Van Heijdenreijck (Gelderland)
Fragmentarische genealogie adelijk geslacht van Heijdenrijck
Gelieerd met de geslachten R(e)ijckaert(s)/Ricart, van Gerwen, van Dorth, van der Poll, Proost, van der Steen, van Steenhuis.

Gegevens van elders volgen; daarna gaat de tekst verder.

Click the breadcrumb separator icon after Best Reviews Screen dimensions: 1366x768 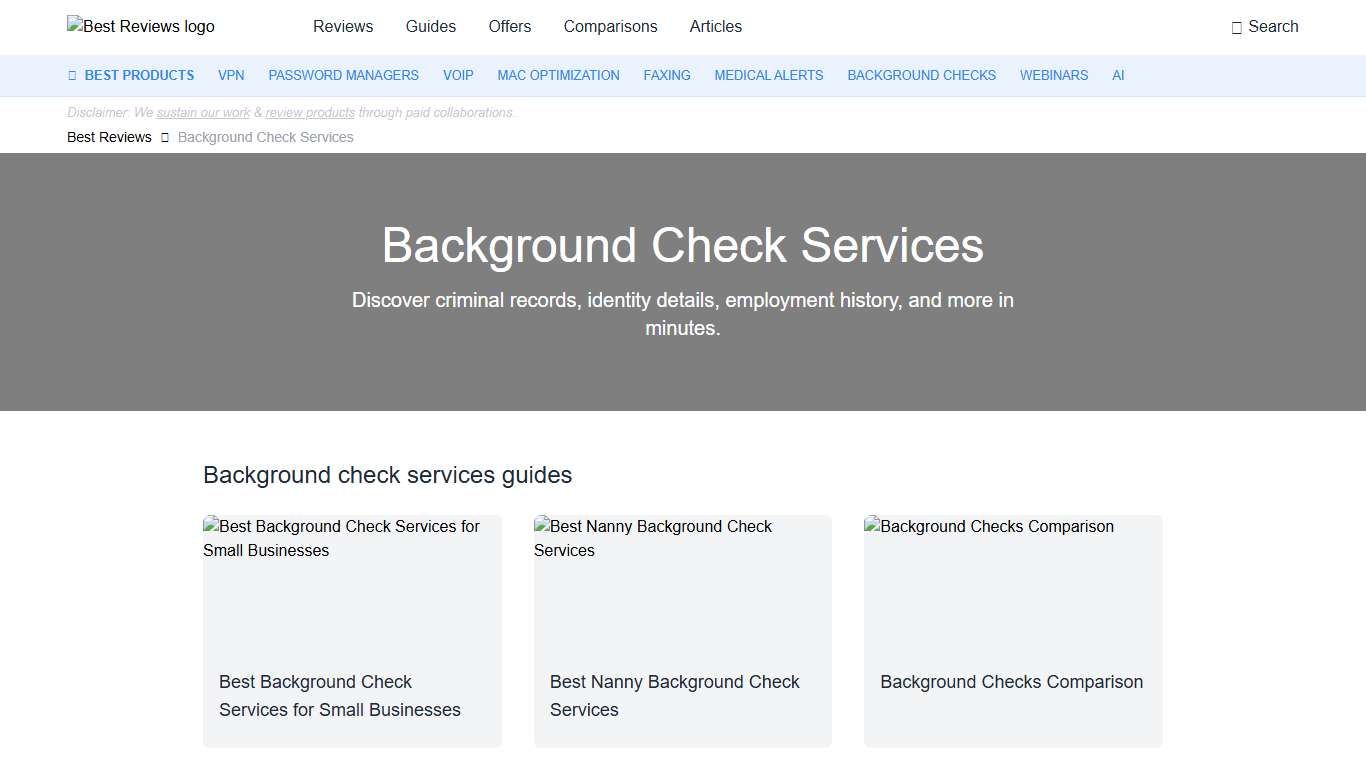pyautogui.click(x=163, y=137)
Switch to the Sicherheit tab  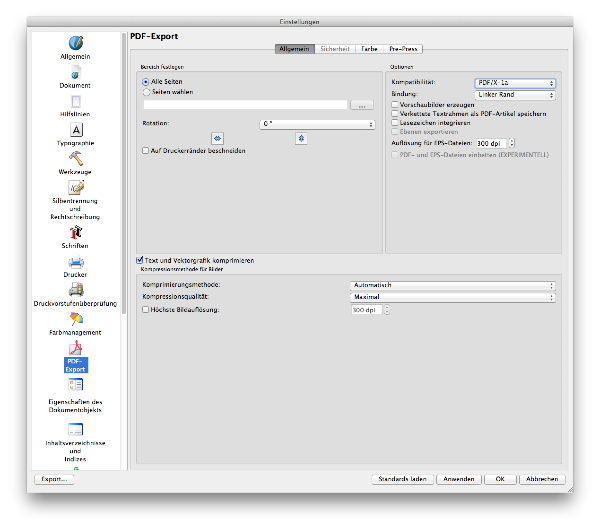click(335, 48)
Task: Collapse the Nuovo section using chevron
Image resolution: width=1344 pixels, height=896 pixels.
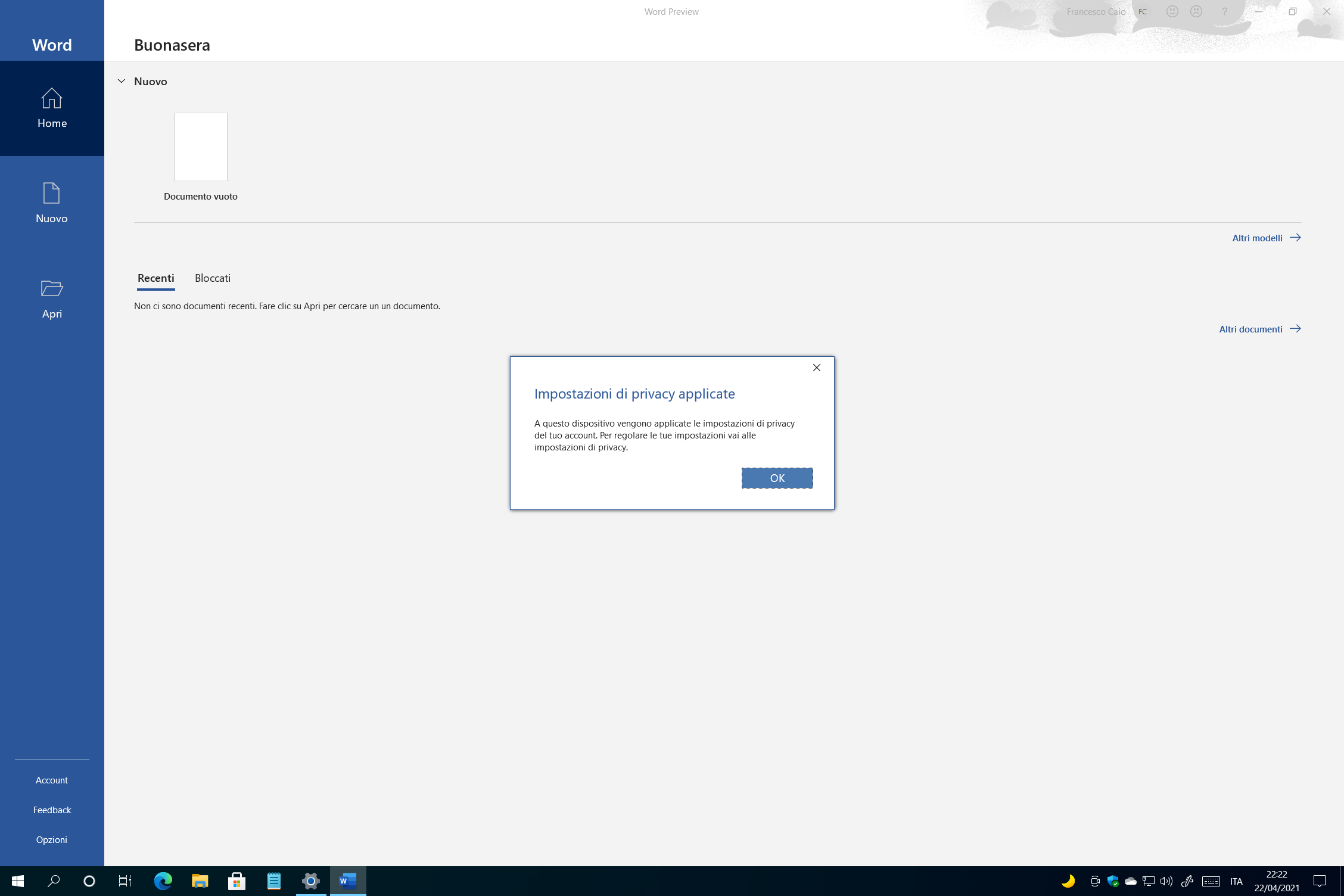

Van ouds is de familie van Heijdenreijck gevestigd in Gelderland. Maar er zijn sterke aanwijzingen dat dit geslacht zijn oorsprong heeft in Oostenrijk (Judenstein/Jeudenstein[1])[2]. Zij bekleedde belangrijke functies en genoten veel aanzien en de 16de – 18de eeuw. De familietak met wie Jan Matthee in zijn leven te maken heeft gehad opereerde voornamelijk vanuit Gelderland (Hedel en Driel) en heeft zich voor de 16de in de Zuidelijke Nederlanden gevestigd. Ook waren ze in de 17de en 18de eeuw gevestigd in de plaatsen Bokhoven, Wouw, Gastel, Bergen op Zoom, Mechelen (B) en Dordrecht. Wij proberen ons te beperken tot een fragment-genealogie. Wij trachten te onderzoeken welke connectie Pieter Jacques van Heijdenreijck en de familie Van der Poll met Jan Matthee had. Zie meer hierover: Jan & werkgevers ->
[1] Mogelijk een plaatsje ten zuid-oosten van Inssbruck (Oostenrijk)?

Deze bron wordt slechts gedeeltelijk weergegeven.